Phylembryogenesis is such changes in ontogeny that in the course of evolution lead to a change in the characteristics of adults. Severtsov divided phylembryogenesis into anabolism, deviation and archallaxis. Anabolia is the lengthening of ontogenesis, accompanied by an extension of stages. Only with this method of evolution is recapitulation observed - signs of embryos or larvae of descendants resemble signs of adult ancestors. With deviation, changes occur at the middle stages of development, which lead to more dramatic changes in the structure of the adult organism than with anabolism. With this method of evolution of ontogeny, only the early stages of descendants can recapitulate the traits of ancestral forms. In archallaxis, changes occur at the earliest stages of ontogenesis, changes in the structure of an adult organism are most often significant, and recapitulations are impossible.

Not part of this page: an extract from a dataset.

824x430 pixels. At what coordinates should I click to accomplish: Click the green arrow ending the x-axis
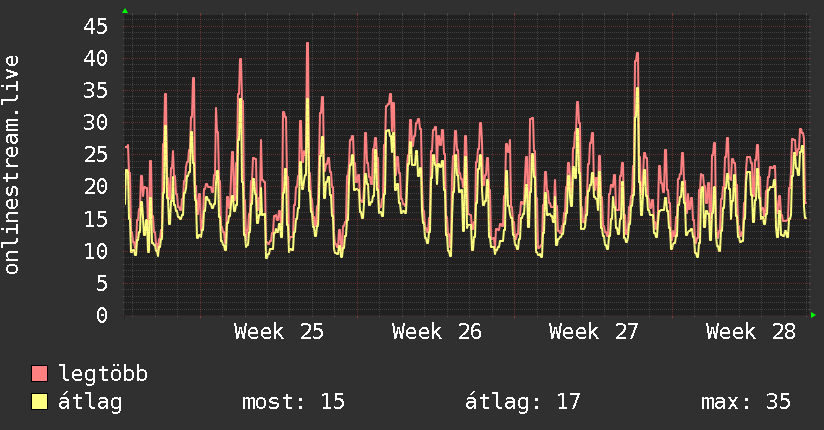coord(813,315)
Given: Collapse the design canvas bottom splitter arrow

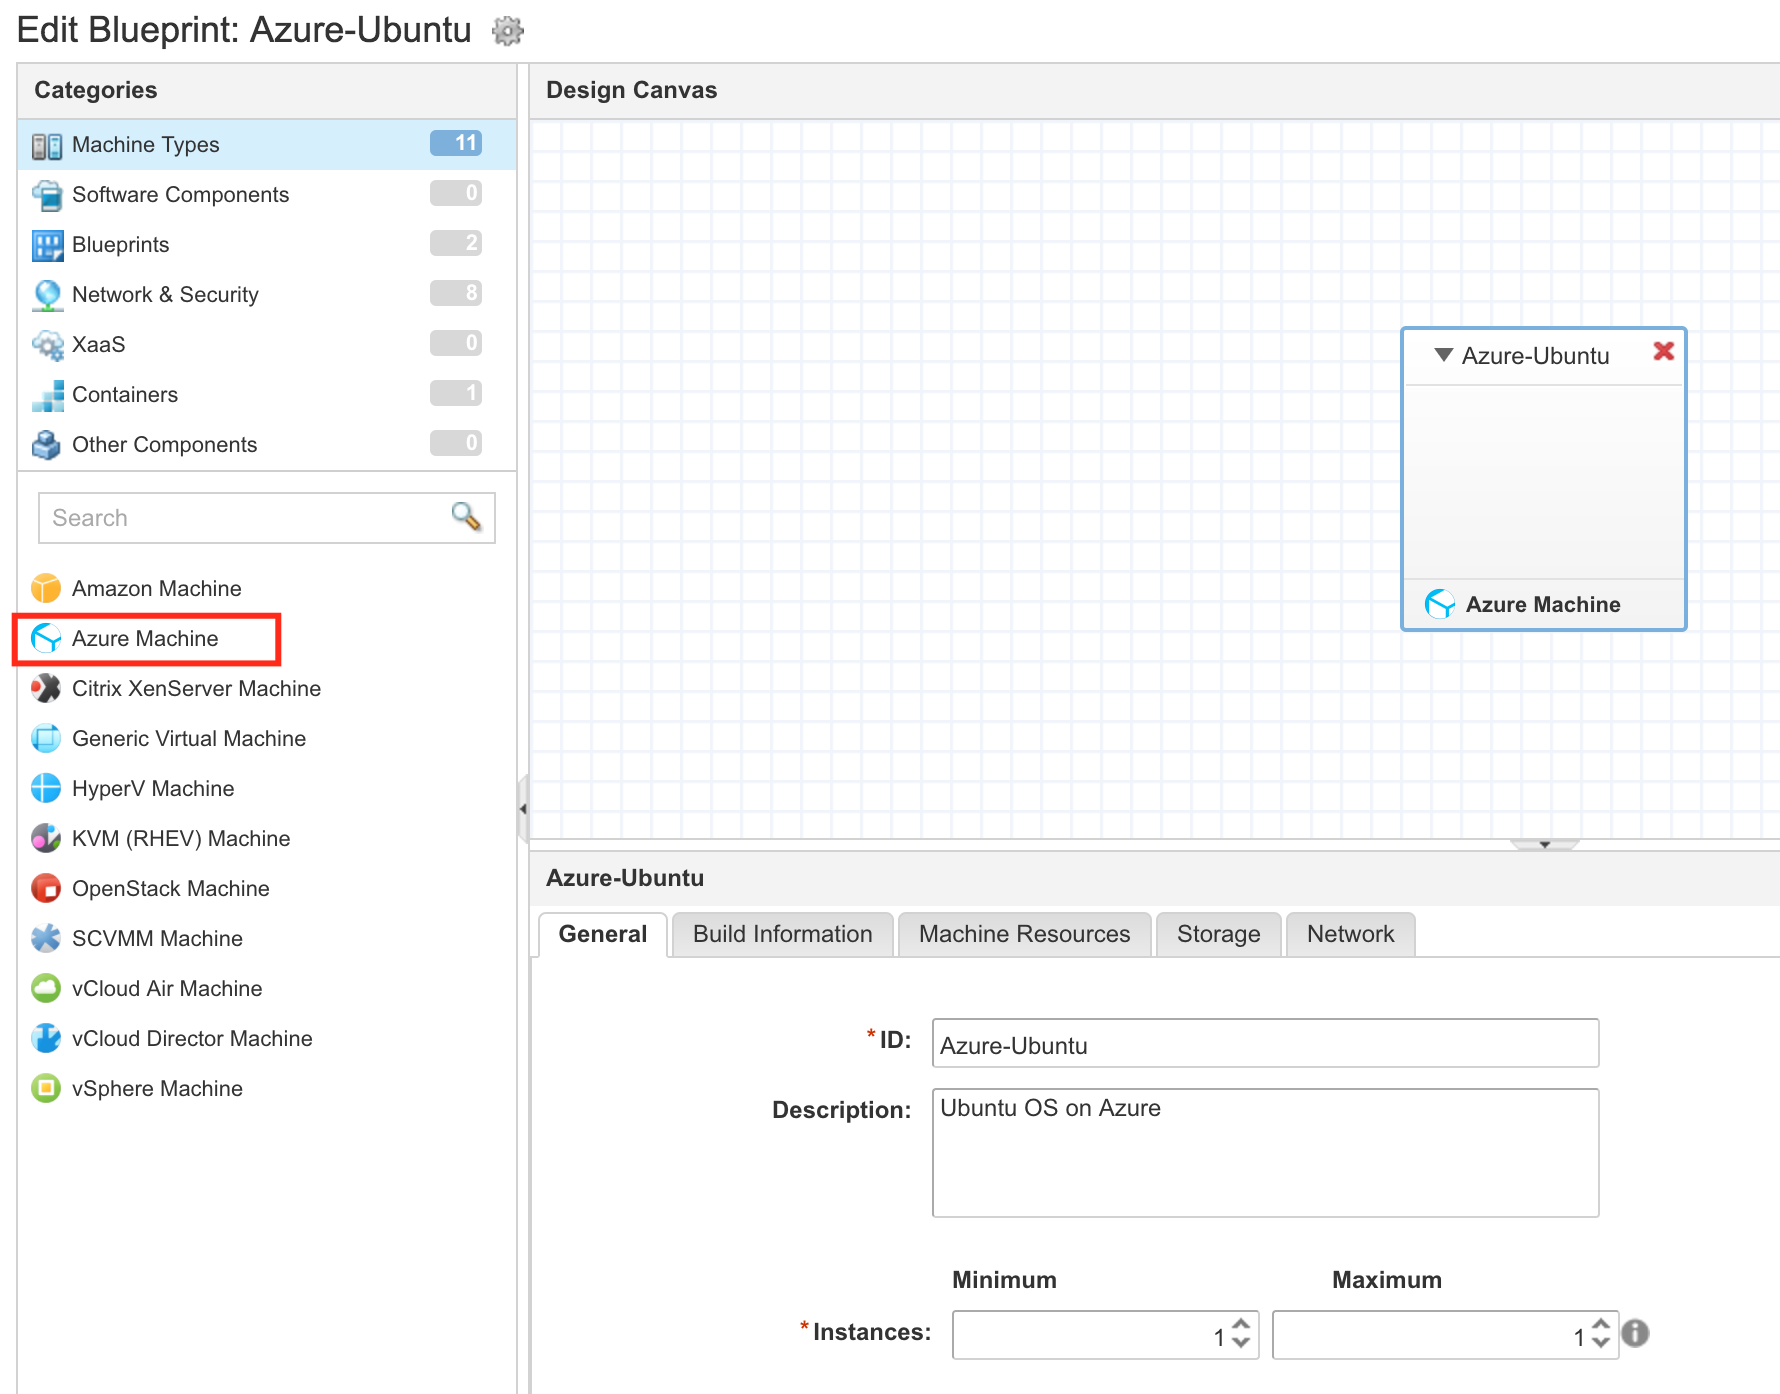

BIOGENETIC LAW(Greek bios life, genetikos referring to birth, origin) - a set of theoretical generalizations describing the relationship between the individual and historical development of living organisms.
B. h. was formulated in 1866 by him. zoologist E. Haeckel (E.N. Haeckel): “The series of forms through which the individual organism passes during its development, starting from the egg and ending with the fully developed state, is a brief, compressed repetition of the long series of forms passed by the animal ancestors of the same organism or generic forms of its species, starting from ancient times, the so-called. organic creation, up to the present time”, i.e. “ontogeny is a quick and short repetition of phylogeny”.
The basis for the creation of B. h. the work of F. Muller "For Darwin" (1864) served, in which it was shown that phylogenetically new signs of adult organisms arise as a result of a change in ontogenesis in descendants - lengthening or deviation from the ontogenesis of ancestors. In both cases, the structure of the adult organism changes.
According to Haeckel, phylogeny occurs by summing up the changes in an adult organism and shifting them to earlier stages of ontogenesis, i.e. phylogeny is the basis for ontogenesis, Krom plays the role of an abbreviated and distorted record of the evolutionary transformations of adult organisms (see Ontogeny, Phylogeny) . From these positions, Haeckel divided all the signs of a developing organism into two categories: palingenesis (see) - signs or stages of individual development that repeat or recapitulate in the ontogenesis of descendants the stages of phylogenesis of adult ancestors, and cenogenesis - any signs that violate recapitulation. Haeckel considered the cause of cenogenesis to be the secondary adaptations of organisms to the conditions in which their ontogenesis proceeds. Therefore, temporary (provisional) devices that ensure the survival of an individual at certain stages of individual development and are absent in an adult organism, for example, the embryonic membranes of the fetus (coenogenesis proper), as well as changes in the laying of organs in time (heterochrony) or place (heterotopias) and secondary changes in the path of ontogenesis of this organ. All these transformations disrupt palingenesis and thus make it difficult to use embryological data for the reconstruction of phylogenesis, for which, as A. N. Severtsov (1939) showed, Haeckel formulated the B. z.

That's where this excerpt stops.